The case was noticed for trial and then sent to mandatory arbitration where a finding for the defendant was entered by the arbitrator. Subsequent to the arbitration ruling, either party, as long as they were not in default, had the option to request a trial de novo. Plaintiff contends that due to an alleged mistake in the plaintiff's internal electronic filing system, the case was designated as pending trial. Due to the alleged mistake, the plaintiff missed the statutory filing period and subsequently brought this action to request an extension of time to file the demand for a trial de novo.

Discussion

Plaintiff argues that pursuant to 22 NYCRR §28.12, the court has the discretion to excuse a failure to file a demand for a trial de novo due to a failure to file as a result of a mistake or excusable neglect. The plaintiff contends that the error in his own electronic filing system is the basis upon which the court may grant an extension under its discretion to do so as a result of a mistake.

22 NYCRR §28.12(a) states:

"Demand may be made by any party not in default for a trial de novo in the court where the action was commenced or, if the action was transferred, the court to which it was transferred, with or without a jury. Any party who is not in default, within 30 days after service upon such party of the notice of filing of the award with the appropriate court clerk, or if service is by mail, within 35 days of such service, may file with the clerk of the court where the award was filed and serve upon all adverse parties a demand for a trial de novo."


The plaintiff admits that he failed to meet the statutory filing and service requirements and relies on §28.12(b) as the basis for an extension to file.

§28.12(b) states: [*3]

"If the demandant either serves or files a timely demand for a trial de novo but neglects through mistake or excusable neglect to do one of those two acts within the time limited, the court where the action was commenced or, if the action was transferred, the court to which it was transferred, may grant an extension of time for curing the omission." (emphasis added)

A careful reading of §(b) demonstrates that the plain language of the statute directs that the court's discretion to grant an extension to the demand requirements may only be exercised if the demandant has completed at least one of the two required actions within the specified time frame. In other words, a demandant who files a request for a trial de novo within the required time frame but fails to serve the opposing party may apply to the court for an extension to serve. In the alternative, a demandant who timely serves but neglects to file a demand for a trial de novo may seek the court's approval for an extension to file.

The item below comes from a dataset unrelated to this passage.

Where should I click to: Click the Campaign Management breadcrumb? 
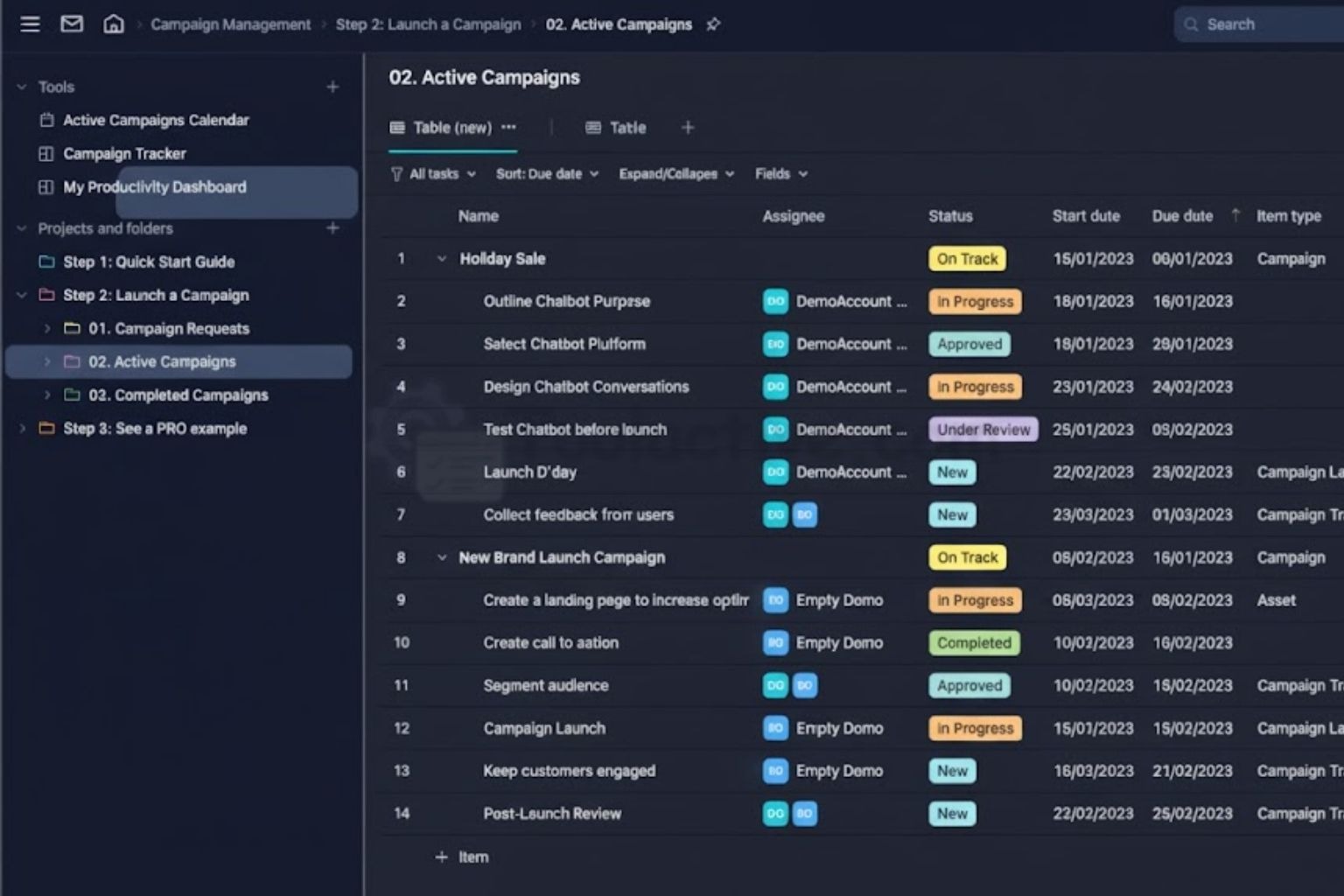(x=231, y=24)
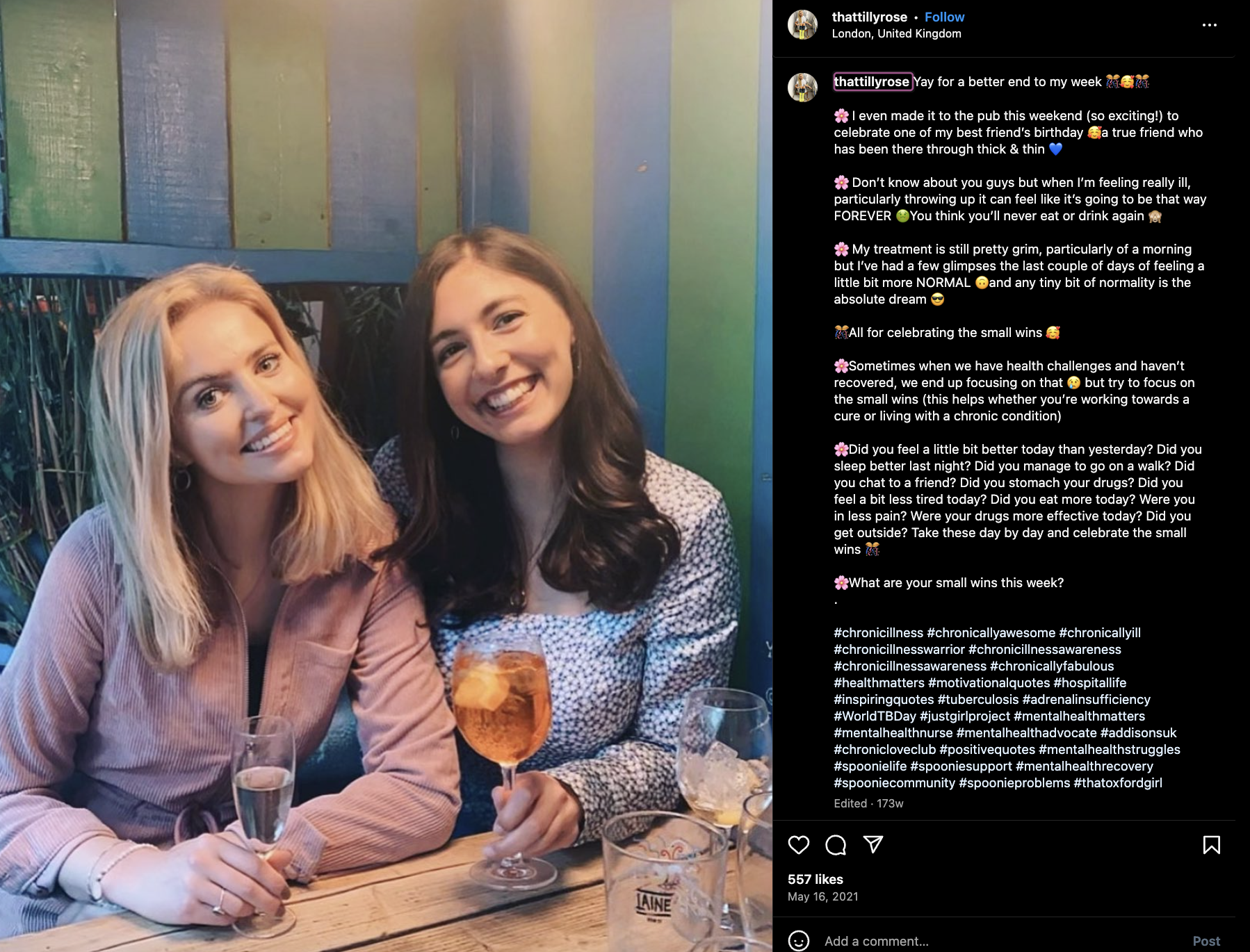This screenshot has width=1250, height=952.
Task: Like the post with the heart icon
Action: tap(799, 845)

The plaintiff admits to receipt of the Notice of Arbitration Award from this court which clearly states the deadline for filing a demand for a trail de novo and the service and filing requirements specified by §28.12(a) and (b). The plaintiff further admits that his error was not realized until November 2013, three months after the deadline for filing and service had expired.

Based on the foregoing facts, it is not within the court's power to grant plaintiff's motion. In Bronx Radiology, P.C. v. Allstate Ins. Co., 24 Misc 3d 1223(A), 897 N.Y.S.2d 668 where a similar fact pattern existed, the court noted the similarities between time limits for filing a demand for a trial de novo and a notice of appeal. The Allstate court stated that "courts lack discretion to extend either time limit." Bronx Radiology, P.C. v. Allstate Insurance Company, 24 Misc 3d 1223(A), 897 N.Y.S.2d 668. The court found it was powerless to grant the extension requested despite "an otherwise excusable law office mistake."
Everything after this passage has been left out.